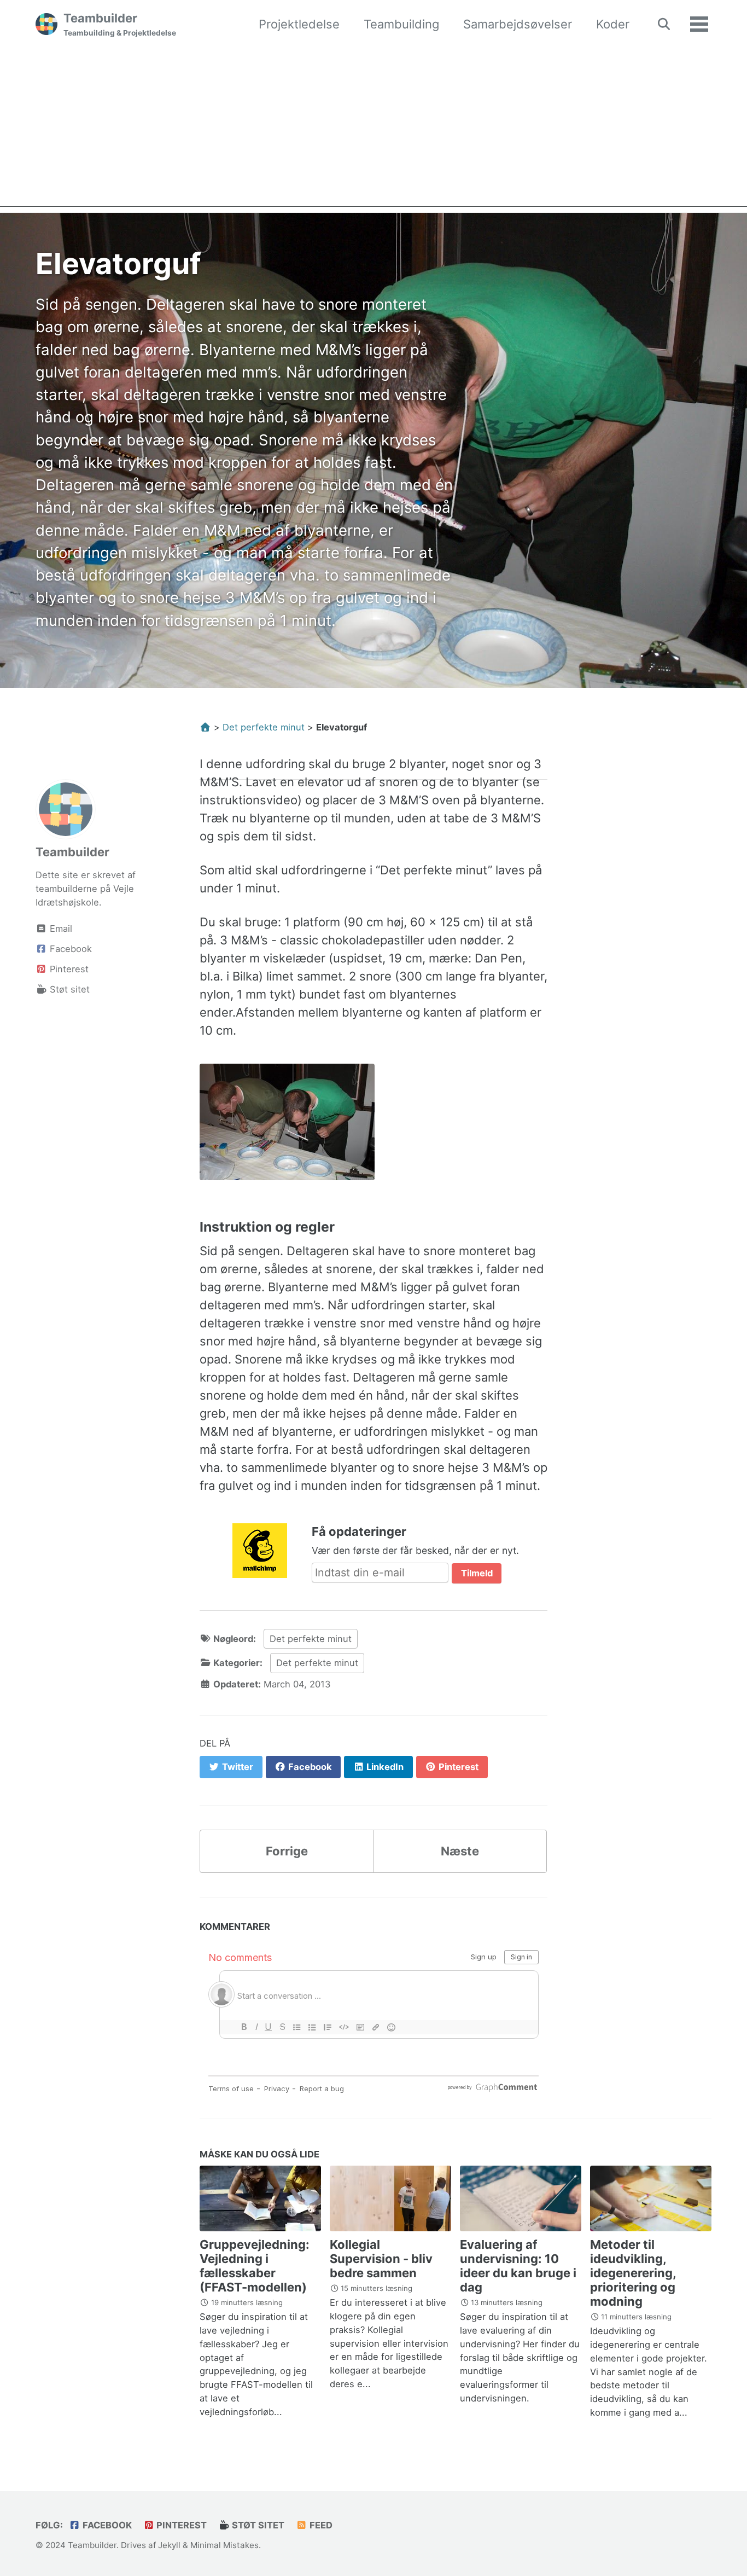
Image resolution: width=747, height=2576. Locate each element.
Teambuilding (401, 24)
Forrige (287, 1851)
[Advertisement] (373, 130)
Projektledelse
******
-- What is needed --
All of the records need to be reproduced exactly, with each picture omitted.

-- Answer for the task --
Image resolution: width=747, height=2576. Locate each element.
Teambuilding (401, 24)
Forrige (287, 1851)
[Advertisement] (373, 130)
Projektledelse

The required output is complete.